Là, je rejoins ceux qui disent que l’électeur décidera, ce serait une erreur de se prononcer trop tôt. Mais ce schéma permettant de poursuivre ces réformes serait intéressant, c’est clair, parce qu’il porte ses fruits. J’attends que l’on fasse en Wallonie le même travail concret. Vous ne m’entendrez jamais dire que tout va mal en Wallonie, il y a des choses merveilleuses ‒ et je suis bien placé pour le dire après l’avoir traversée à pied durant vingt-quatre jours, cet été.

Les ministres N-VA sont populaires en Wallonie, 19 % des Wallons seraient prêts à voter pour ce parti : cela signifie-t-il quelque chose ?

Je ne pense pas que 19 % des Wallons sont prêts à voter pour des flamingants, mais je suis sûr qu’ils sont plus de 20 % à vouloir des réformes profondes. Voilà le signe qui est donné. Or, cela fait quinze ans que nous sommes dans l’opposition régionale.

Cette popularité montre qu’un discours tranché n’effraye pas ?

Je répète souvent ce que disait Arnaud Decléty, qui fut ministre wallon de l’Economie : « Oser, risquer, gagner ». Je m’inscris dans cette tendance-là, qui ne cherche pas toujours à arrondir les angles ou à reporter les échéances budgétaires pour faire porter les charges sur les générations futures – la gauche gère la Wallonie de manière irresponsable.

Cela dit, le budget est compliqué au fédéral aussi, non ?

C’est le moins que l’on puisse dire, surtout si les prévisions budgétaires ne correspondent pas à ce qui a été annoncé. Mais je me permettrai de limiter mon propos à la Wallonie.

Vous, régionaliste, avez une complicité objective avec le nationalisme de la N-VA ?

Je ne parlerai pas de complicité, non. Quand la N-VA parle de communautaire, il n’y a rien qui peut nous rapprocher. Mais je constate qu’un politologue sérieux comme Dave Sinardet souligne qu’il n’y a pas de majorité en Flandre pour faire exploser ce pays. Peut-être que certains au sein de la N-VA s’en sont rendu compte.

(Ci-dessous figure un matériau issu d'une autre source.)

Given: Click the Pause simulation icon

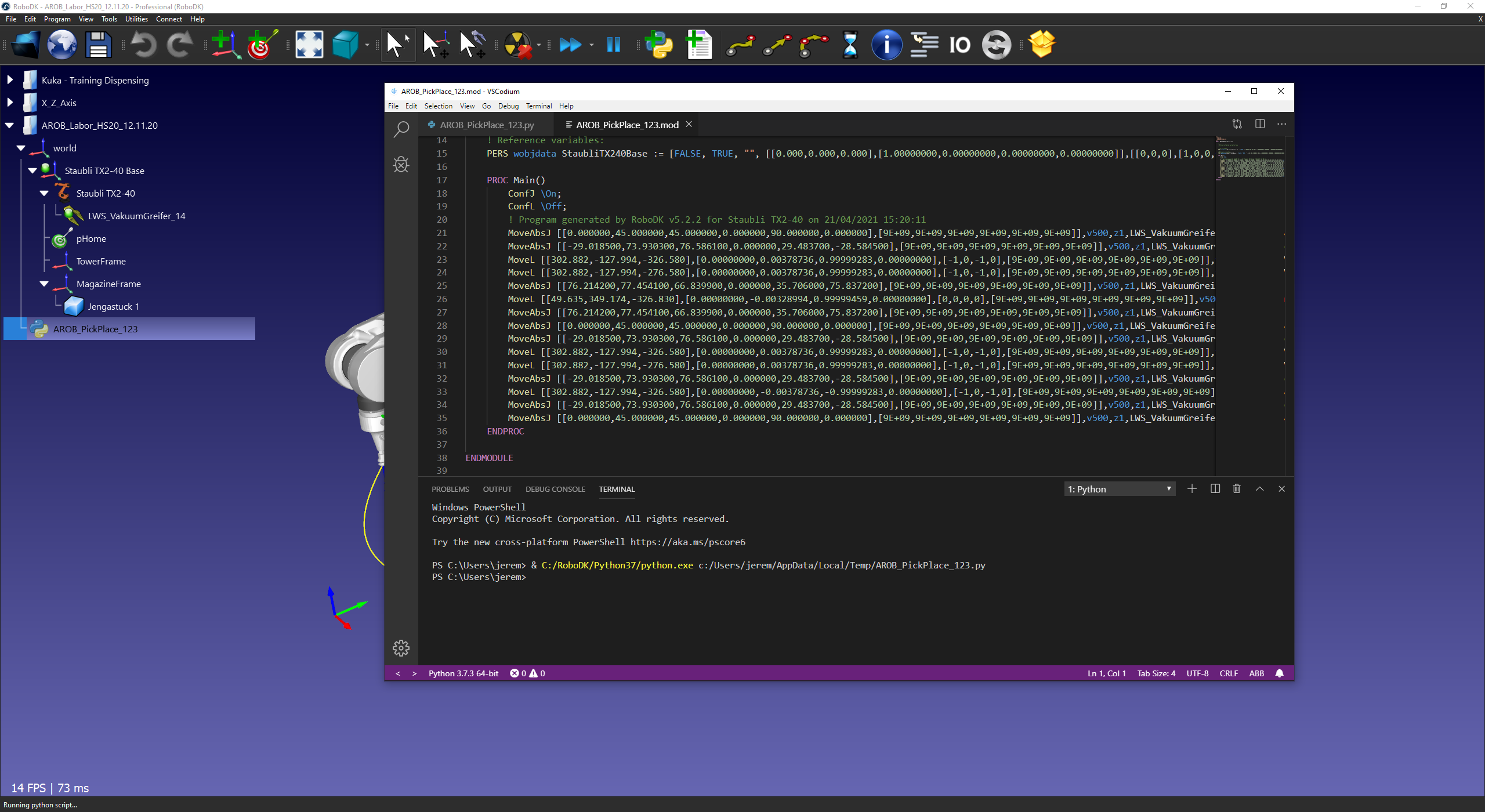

La présence de la N-VA peut contribuer à sauver la Wallonie ?

(Silence) Non. Par contre, la présence de partis flamands, en ce compris la N-VA, permettant un programme gouvernemental tel qu’il a été convenu au fédéral, c’est profitable pour tout le monde, même pour la Wallonie. Je suis de ceux qui sont persuadés qu’il y aura encore une réforme de l’Etat, mais ce n’est pas l’urgence. Aujourd’hui, il faut réformer ce pays.

Pour cela, il faudra bien dix ans ?

C’est toujours dangereux de chiffrer. On ne détient pas toutes les clés.